One thing I learned is to ask for details whenever the expectant mom or dad calls to ask you to come. I just said, "Okay, I'll be there as fast as I can!", instead of asking how long and far apart contractions were, if she was still talking through them, etc. If I had known I didn't necessarily have to rush right over ASAP, I would have taken a quick shower first. My hair would have appreciated that 30 hours later. ;)

I'm not going to give details since it's not my birth to share, but like I said earlier, we did end up having to transport to the hospital. I wasn't expecting that to bring up so much emotion for me, but it did. I was definitely having flashbacks to our own hospital transport with Tristan just hours after he was born. I'm confident that my feelings didn't effect the level of support I was able to offer, so no worries there, but those are definitely things I want to take some time to process more between now and the next birth I attend.

Another big thing I learned was that it takes time to process each birth. Doulas are present for life changing moments, and even when there's a perfect outcome, birth is still a big deal and still a lot for someone to process. The day after I got home(and slept the rest of that day), I was still feeling pretty out of it emotionally. I don't know how to describe it, except that it felt a little like I had given birth too.
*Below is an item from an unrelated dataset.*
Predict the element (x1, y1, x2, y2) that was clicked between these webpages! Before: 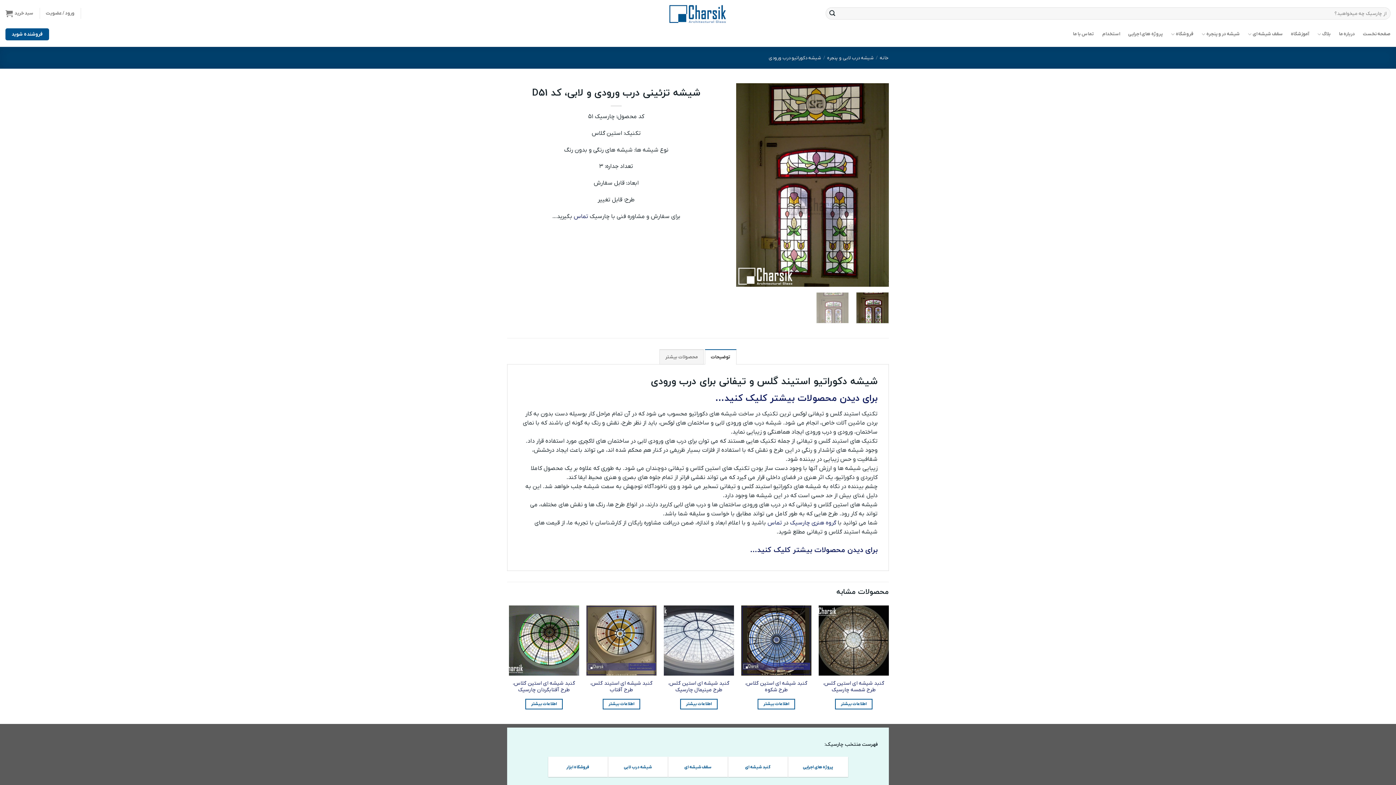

It seems  a little creepy to me to say that, and I don't mean it in a creepy way, or in a way that would take any of the credit away from the mom for the amazing job she did. And I obviously don't have a baby to take home. But just by going through that process with her, and being present for that intense, life changing moment- it's definitely a lot to process. I don't know how you ever get used to that! The good news is that it took me less time with this birth to get back to feeling "normal" than it did with Jessica's birth in April, so maybe it is something that you can get used to, at least to some extent.

I was also able to chat with a doula friend over the phone a couple of days after the birth, and that was really helpful. I'm thankful that she took the time to do that with me. She shared some of her experiences with me, and how she's had to take some time to process birth experiences too- and even felt like she needed therapy a time or two after a rough experience! I can definitely see that. If this is something that I continue to do on a regular basis, my processing skills are going to have to get really good!

I don't mean for all of that to sound negative, and it wasn't a negative experience at all. Intense? Totally. Negative? Definitely not. It was beautiful experience- to see this woman's family rally around her in support, to see the tears from everyone as the baby was born, the fun of finding out the sex of the baby, the wonderful surprise of a homebirth transfer momma getting great care in a hospital- it was a wonderful experience. I'm so thankful, blessed, and honored to have been a part of this family's process, and to be able to help and support them through their journey. I have such a heart for empowering women and mothers, and to be able to do that in a tangible, practical way was just wonderful.